Poetry Porch: Forgiveness


 

Introduction: Exploring the Need for Forgiveness

by Nadya Aisenberg

Scene 1
         “Why,” a friend asks, “do you feel compelled to write about forgiveness?” Indeed, why? I am left stammering into the phone. I stammer because I have no ready explanation for the hold this subject has on me. I have been mulling it so long, I have simply lost track of its origins. I search for beginnings, come up only with reasons why the subject of forgiveness is not an obvious choice for me. What is my personal relation to the subject? I have never been raped, abused, betrayed, abandoned; I have no one in my own life I need to forgive. Nor, though I have my share of human imperfections and flaws, am I aware of any wrong I have committed so grievous that it nags my conscience, and for which I crave forgiveness. Neither I, nor any one in my family, or even anyone I know, is a Holocaust survivor. As a child in America, I was not victimized by racial or religious hatred. Nothing in my own direct experience, in other words, leads me to this subject.
        When I hang up the phone, I am left trying to explain to myself where my preoccupation with forgiveness came from, why I have been collecting newspaper stories, magazine articles, books, quotations, poems for years now. We in the western world are, inescapably, inheritors of a Judeo-Christian legacy which makes pronouncements, adopts attitudes, formulates regulations, about forgiveness. But only to the degree that I partake by osmosis in this tradition, is a religious background responsible for my engagement. I was raised in a home without a bible, without Sunday school, without religious training, education or observance. Not until I went to college and had a course in “The Bible as Literature” had I even read what for me have remained stories. So, I fail to account for my stake here; it remains unaccountable to me. Not only what compels me, but how I can contribute to the subject. For me at this time, only an urgent feeling that I must communicate my sense of its importance.
         With strong feelings of frustration, even sadness, I consign my carton of material on forgiveness to the attic. For now, I am assailed by too many questions, by the complexity, permutations, irresolutions, subtleties, contradictions surrounding the subject which waylay any attempt at generalization or prescription. How to find a way in? No theologian, politician, psychiatrist, I have my feeling of urgency, but no professional language in which to couch it. I am back to excavating the origins of my commitment in the hope that I will discover in the digging an approach of my own.

Scene 2
         It is 1938, I am ten years old. I am sneaking off to the movies with another girl instead of going to a camp reunion.
         On a sunny afternoon, we are headed for the Schuyler theater, just three blocks from home, showing Don Ameche and Carmen Miranda in a musical comedy, perhaps Down Argentina Way?
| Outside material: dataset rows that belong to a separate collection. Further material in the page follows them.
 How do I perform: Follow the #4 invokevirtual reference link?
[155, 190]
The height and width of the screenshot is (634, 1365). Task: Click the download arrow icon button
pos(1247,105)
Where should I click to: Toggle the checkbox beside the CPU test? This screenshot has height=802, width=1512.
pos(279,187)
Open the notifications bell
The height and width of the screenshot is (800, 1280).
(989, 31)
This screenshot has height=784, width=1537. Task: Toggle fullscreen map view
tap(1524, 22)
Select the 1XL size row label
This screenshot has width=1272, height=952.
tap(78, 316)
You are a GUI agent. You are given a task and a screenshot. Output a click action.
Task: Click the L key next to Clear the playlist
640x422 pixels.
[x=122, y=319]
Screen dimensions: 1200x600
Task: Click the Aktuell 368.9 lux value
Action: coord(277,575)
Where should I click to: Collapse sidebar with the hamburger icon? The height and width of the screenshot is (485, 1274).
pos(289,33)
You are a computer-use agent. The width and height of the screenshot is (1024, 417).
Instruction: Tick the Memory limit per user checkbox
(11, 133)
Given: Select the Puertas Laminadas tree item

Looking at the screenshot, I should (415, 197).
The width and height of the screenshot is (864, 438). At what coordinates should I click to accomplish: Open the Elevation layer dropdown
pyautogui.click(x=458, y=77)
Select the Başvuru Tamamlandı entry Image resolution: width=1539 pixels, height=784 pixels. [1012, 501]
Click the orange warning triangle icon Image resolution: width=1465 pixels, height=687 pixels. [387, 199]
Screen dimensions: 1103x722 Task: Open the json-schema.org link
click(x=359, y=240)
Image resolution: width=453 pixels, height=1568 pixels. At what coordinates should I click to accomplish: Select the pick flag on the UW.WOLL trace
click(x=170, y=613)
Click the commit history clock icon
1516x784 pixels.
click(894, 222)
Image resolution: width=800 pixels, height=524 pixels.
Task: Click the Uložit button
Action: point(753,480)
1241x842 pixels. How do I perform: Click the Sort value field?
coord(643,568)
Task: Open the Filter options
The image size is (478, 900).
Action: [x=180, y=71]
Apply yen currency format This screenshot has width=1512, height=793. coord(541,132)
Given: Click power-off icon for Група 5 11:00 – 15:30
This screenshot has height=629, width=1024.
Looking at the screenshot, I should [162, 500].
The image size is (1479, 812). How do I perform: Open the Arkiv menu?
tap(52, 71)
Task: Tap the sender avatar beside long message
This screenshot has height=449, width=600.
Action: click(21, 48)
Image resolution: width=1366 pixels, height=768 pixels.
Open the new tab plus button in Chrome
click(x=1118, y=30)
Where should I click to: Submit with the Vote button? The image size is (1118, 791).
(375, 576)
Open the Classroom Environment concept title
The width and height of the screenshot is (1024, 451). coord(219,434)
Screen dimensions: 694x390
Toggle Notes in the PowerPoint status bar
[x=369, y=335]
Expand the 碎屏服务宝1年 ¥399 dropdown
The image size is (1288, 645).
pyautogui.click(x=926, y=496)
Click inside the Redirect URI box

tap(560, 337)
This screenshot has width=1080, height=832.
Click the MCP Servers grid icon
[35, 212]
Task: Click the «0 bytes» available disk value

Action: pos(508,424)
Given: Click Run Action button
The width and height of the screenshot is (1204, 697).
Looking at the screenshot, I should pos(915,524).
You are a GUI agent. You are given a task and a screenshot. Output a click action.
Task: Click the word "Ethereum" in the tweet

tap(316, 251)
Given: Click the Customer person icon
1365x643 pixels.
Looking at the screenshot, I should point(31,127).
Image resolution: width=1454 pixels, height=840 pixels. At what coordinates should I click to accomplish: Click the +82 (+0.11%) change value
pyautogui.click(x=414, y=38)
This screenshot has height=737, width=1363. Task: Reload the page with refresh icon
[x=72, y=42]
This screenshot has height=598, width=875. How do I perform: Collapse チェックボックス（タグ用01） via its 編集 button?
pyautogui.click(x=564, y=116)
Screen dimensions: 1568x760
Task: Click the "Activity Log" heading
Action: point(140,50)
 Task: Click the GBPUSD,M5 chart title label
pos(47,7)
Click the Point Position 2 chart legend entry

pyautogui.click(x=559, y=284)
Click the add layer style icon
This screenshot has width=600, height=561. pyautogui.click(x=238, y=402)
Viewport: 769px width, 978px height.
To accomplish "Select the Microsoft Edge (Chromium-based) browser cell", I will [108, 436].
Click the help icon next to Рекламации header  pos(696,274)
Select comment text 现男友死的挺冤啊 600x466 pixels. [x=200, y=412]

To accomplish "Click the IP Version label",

I have only been to the movies once before, with my parents, (thought in these media-laden days that seems incredible). The news comes on first, black and white Pathe News, and suddenly in the dark I am seeing Japanese soldiers with bayonets climbing through peasants’ windows in China or Manchuria, some far place I don’t know about, thrusting their steel blades through the sleeping figures. Impaling sleeping people. I still remember it sixty years later; the Japanese soldiers were wearing puttees and high-laced boots. I force my friend to leave before the movie starts. At ten, without knowing the word for it, I became a pacifist, pretentious though that statement sounds. I am one still, and all the wars I have lived through have strengthened that belief. There are those who claim forgiveness perpetuates or condones evil, weakens the weak and strengthens the already powerful. A critic as formidable as Cynthia Ozick subscribes to this view. But I would object that war, the ultimate consequence of non-forgiveness, weakens everyone.

Scene 3
         It is 1939, World War II. Every single evening before dinner my parents listen with solemnity to Raymond Gram Swing and the news. My father is too old to serve in the army, I have one sister and no brothers, not even an uncle in the service. We have no family in Europe. But the Second World War remains etched, incised, engraved on my mind. It was my fearsome entry into political consciousness. Not until the Vietnam War did I ever again follow political events so closely. I am eleven. We are sitting in deck chairs we have carried to the park, and listening to the news in the daytime. Paris has fallen. Is my mother crying over the recent death of her seldom-seen brother, or is it this latest catastrophe that prompts her tears? Grief in the summer air. Again, it is a sunny Sunday, so my father is with us. Back inside, he begins to stick pins in a map of the world tracing the progress of each battle from that day till the war’s end. I write a poem about Britain left alone against the enemy: “Horatio, come and hold the bridge a second time. . . .” Patiotism and war—is there a necessary connection? Is war, this war, a necessary evil? Did it have to come to this? This question, planted now, haunts me as I grow up. In high school I learn about the background of today: World War I, the Treaty of Versailles, Weimar Republic, German inflation. What would the result have been if forgiveness rather than punishment had been extended twenty-five years before? The information about World War II death camps hasn’t come out yet, but the newspapers are clogged with pictures of countries, a horrifying tally. Blackout, fear. The unpredictable final outcome.

Scene 4
         I am sixteen, staying with a friend and her family at Lake Placid, idyllic, summer. Someone comes in with a newspaper announcing the bombing of Hiroshima, pictures of the cloud on page one, particulars of incineration inside. I go up to the guest room where my bed is. For the next ten years I don’t read the newspaper. I am too ignorant to know all the philosophers since time began who have tried to reason their way around evil, who have come up with Satan, with a Manichean heresy. I see a world in which nothing is too horrible to happen. Guilt attacks me, my country did this. No arguments about a swifter conclusion to the war convince me this is justifiable. I feel it on my conscience—hold to non-violence.

Scene 5
         I am a protester during the Vietnam War. I do nothing significant, don’t get arrested, I lick envelopes, write letters, send telegrams, march, like thousands of others. I am still a pacifist, but now, popular sentiment is with me. A college teacher now, I find my views adopted in my students’ slogan of the ’Sixties, “Make Love Not War.” I see a world in which men kill each other without volition, without knowing why, in which the Hemingway words—glory, honor, patriotism—discredited in World War I are retreaded. Which is the war to end all wars? Decades later post-traumatic stress syndrome enters the general vocabulary. War forces me to think most seriously about courage, heroics, and the conquering hero. I am married, I have children. What sort of world will receive them? I refuse to buy my son a toy gun. This is larger than pacifism; I begin to reflect on what peacetime values are and fail to be. Soon I will locate many of these values in the women’s movement growing in the 1960s. My own search for order, harmony, non-violence, co-existence is to become the overt or covert theme of my writing.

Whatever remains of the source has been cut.